━━━━━ Trecho selecionado
V. Reuniões e Processo
O comitê deve se reunir, presencial ou virtualmente, pelo menos uma vez a cada 4 meses. Reuniões especiais poderão ser convocadas pelo comitê de acordo com a necessidade. A pauta das reuniões será encaminhada a todos os membros pelo menos sete dias antes das reuniões ordinárias.
Os membros do comitê que desejarem propor pontos de pauta devem notificá los pelo menos 10 dias antes da reunião. Mediante notificação apropriada, as reuniões do comitê podem receber outros membros da sociedade e/ou convidados.
Um quorum mínimo de metade dos membros da comissão (arredondado para cima) será necessário em cada reunião. Em cada reunião um dos membros do comitê ficará responsável por elaborar uma ata das discussões e recomendações.
━━━━━━━━━━
Exercícios:
- a) Responda, com base no trecho sobre as reuniões do comitê:
(i) Com que frequência mínima o comitê deve se reunir?
(ii) Com quanta antecedência um membro deve notificar os pontos de pauta que deseja propor?
(iii) Qual é o quorum mínimo exigido em cada reunião?
- b) Transcreva do trecho sobre as reuniões do comitê a parte que começa nas palavras "Um quorum mínimo" e termina logo após "discussões e recomendações.".
━━━━━ Material fornecido
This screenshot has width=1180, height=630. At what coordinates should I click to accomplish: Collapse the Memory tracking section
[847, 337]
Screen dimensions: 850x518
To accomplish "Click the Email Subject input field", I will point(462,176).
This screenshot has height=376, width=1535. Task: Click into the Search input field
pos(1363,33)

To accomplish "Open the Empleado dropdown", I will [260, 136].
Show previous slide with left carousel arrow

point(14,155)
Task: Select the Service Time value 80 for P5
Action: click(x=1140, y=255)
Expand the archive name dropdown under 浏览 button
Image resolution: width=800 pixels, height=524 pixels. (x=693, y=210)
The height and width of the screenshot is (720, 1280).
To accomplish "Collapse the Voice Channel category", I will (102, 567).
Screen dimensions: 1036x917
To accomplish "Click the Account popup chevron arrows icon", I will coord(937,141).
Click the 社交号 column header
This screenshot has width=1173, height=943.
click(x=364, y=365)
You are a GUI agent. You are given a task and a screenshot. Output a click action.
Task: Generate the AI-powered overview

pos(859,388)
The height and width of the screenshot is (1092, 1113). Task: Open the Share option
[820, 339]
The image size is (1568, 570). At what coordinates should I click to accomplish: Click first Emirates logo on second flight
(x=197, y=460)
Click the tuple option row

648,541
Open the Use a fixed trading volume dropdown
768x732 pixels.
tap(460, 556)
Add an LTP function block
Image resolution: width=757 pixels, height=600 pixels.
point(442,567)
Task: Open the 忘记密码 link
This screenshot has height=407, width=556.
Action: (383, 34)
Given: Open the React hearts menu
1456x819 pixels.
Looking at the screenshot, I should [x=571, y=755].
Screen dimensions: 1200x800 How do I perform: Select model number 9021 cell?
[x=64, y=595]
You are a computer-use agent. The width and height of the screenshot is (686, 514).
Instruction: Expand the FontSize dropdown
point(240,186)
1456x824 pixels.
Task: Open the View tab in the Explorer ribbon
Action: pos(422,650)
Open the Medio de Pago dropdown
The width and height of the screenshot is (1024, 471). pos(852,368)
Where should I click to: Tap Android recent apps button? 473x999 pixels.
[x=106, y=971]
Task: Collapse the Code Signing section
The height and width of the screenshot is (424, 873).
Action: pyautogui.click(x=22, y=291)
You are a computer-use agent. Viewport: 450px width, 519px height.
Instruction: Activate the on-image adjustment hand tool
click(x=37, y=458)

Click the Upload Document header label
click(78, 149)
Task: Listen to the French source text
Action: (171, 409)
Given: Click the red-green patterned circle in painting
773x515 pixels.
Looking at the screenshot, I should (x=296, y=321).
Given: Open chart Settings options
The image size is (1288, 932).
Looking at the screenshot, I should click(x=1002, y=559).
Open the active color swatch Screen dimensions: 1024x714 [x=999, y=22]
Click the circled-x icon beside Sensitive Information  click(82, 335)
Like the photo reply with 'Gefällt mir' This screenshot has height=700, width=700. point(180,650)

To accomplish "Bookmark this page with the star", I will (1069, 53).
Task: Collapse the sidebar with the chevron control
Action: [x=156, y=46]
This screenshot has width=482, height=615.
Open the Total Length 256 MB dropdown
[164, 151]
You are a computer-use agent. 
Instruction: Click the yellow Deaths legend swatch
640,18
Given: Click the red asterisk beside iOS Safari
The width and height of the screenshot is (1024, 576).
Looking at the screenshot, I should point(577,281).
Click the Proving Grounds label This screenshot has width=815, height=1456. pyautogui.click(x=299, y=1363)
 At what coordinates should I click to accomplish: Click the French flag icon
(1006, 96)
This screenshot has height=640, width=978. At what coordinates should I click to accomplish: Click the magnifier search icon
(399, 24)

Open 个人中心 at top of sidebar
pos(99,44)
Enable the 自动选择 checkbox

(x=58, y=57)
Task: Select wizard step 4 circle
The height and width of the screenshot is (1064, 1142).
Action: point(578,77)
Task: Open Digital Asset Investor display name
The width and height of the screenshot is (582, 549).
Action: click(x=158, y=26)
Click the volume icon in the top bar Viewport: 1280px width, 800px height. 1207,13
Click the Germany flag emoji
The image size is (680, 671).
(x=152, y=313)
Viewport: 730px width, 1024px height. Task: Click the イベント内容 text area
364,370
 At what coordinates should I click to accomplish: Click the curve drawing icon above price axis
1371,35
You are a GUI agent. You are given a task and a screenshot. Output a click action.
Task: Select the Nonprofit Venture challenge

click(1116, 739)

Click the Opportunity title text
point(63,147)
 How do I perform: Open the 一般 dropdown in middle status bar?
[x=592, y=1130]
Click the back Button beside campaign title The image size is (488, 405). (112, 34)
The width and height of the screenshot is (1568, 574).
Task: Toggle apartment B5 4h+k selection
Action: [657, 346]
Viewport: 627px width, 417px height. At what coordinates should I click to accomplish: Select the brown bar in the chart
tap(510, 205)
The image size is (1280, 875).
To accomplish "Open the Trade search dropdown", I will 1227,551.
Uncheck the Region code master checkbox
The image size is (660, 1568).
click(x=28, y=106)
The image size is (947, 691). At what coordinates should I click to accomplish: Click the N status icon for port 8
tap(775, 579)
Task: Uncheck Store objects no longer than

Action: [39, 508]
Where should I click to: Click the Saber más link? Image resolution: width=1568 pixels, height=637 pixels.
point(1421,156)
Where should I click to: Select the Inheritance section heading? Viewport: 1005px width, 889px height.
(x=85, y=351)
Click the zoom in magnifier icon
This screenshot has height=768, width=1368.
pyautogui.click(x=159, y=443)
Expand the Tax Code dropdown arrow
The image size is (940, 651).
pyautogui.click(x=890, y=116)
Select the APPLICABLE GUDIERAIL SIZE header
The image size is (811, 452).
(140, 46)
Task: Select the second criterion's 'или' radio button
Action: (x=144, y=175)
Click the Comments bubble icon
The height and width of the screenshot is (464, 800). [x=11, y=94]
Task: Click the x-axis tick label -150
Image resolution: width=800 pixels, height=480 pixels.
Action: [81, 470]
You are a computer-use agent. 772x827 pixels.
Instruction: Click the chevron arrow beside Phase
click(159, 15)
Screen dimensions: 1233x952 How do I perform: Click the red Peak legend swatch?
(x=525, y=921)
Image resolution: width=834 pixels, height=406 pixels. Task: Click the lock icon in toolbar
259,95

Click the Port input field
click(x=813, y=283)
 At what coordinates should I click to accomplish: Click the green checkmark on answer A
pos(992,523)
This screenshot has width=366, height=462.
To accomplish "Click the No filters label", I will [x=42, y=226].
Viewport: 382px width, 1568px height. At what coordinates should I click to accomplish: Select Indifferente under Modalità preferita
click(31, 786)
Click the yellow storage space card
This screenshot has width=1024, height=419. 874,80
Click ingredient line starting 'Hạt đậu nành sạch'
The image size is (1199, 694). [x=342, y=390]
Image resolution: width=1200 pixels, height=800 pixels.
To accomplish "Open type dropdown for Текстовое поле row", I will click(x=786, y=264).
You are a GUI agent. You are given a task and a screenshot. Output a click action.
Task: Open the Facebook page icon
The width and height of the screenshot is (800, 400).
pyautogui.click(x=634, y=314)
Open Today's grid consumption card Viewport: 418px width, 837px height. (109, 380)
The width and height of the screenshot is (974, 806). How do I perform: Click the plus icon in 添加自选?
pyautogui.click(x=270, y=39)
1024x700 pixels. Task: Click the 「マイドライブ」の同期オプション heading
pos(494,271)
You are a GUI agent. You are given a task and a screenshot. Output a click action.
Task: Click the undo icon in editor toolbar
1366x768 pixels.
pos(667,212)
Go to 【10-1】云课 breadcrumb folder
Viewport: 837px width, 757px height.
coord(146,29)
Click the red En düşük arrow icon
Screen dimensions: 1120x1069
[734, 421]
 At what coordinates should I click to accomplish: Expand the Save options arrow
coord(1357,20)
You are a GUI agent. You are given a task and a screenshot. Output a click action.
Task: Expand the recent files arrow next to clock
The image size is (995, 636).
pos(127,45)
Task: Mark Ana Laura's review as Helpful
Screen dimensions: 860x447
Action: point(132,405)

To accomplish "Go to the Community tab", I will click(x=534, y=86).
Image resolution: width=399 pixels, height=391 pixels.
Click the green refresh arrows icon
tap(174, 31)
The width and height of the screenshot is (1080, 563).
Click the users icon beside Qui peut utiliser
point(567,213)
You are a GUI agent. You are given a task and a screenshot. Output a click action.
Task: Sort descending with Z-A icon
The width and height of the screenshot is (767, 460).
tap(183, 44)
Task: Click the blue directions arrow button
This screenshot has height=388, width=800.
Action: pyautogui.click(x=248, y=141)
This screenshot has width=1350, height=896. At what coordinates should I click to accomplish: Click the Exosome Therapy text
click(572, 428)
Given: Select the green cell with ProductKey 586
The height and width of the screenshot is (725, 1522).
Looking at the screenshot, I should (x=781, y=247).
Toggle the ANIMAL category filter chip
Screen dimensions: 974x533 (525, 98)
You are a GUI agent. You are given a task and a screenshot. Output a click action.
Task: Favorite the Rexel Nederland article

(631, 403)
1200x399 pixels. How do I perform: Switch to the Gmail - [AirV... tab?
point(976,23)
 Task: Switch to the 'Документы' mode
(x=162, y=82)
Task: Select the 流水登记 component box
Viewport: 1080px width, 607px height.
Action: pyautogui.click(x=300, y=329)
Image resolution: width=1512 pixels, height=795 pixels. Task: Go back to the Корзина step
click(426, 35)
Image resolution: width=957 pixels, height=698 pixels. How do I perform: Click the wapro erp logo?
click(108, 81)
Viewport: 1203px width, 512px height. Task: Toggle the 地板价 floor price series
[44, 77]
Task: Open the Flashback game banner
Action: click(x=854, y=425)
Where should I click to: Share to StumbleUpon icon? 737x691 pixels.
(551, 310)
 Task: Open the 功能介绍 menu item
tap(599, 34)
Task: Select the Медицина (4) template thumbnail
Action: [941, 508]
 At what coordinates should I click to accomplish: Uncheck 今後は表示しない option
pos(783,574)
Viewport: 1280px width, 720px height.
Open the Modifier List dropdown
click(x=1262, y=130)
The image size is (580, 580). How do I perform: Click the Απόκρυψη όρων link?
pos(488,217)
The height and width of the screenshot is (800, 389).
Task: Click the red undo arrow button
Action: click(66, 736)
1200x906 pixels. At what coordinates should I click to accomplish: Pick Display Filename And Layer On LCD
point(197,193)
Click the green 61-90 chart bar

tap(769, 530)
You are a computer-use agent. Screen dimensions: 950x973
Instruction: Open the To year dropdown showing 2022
━━━━━━━━━━
Respostas:
- a)
(i) Pelo menos uma vez a cada 4 meses, presencial ou virtualmente.
(ii) Pelo menos 10 dias antes da reunião.
(iii) Metade dos membros da comissão, arredondada para cima.

- b)
Um quorum mínimo de metade dos membros da comissão (arredondado para cima) será necessário em cada reunião. Em cada reunião um dos membros do comitê ficará responsável por elaborar uma ata das discussões e recomendações.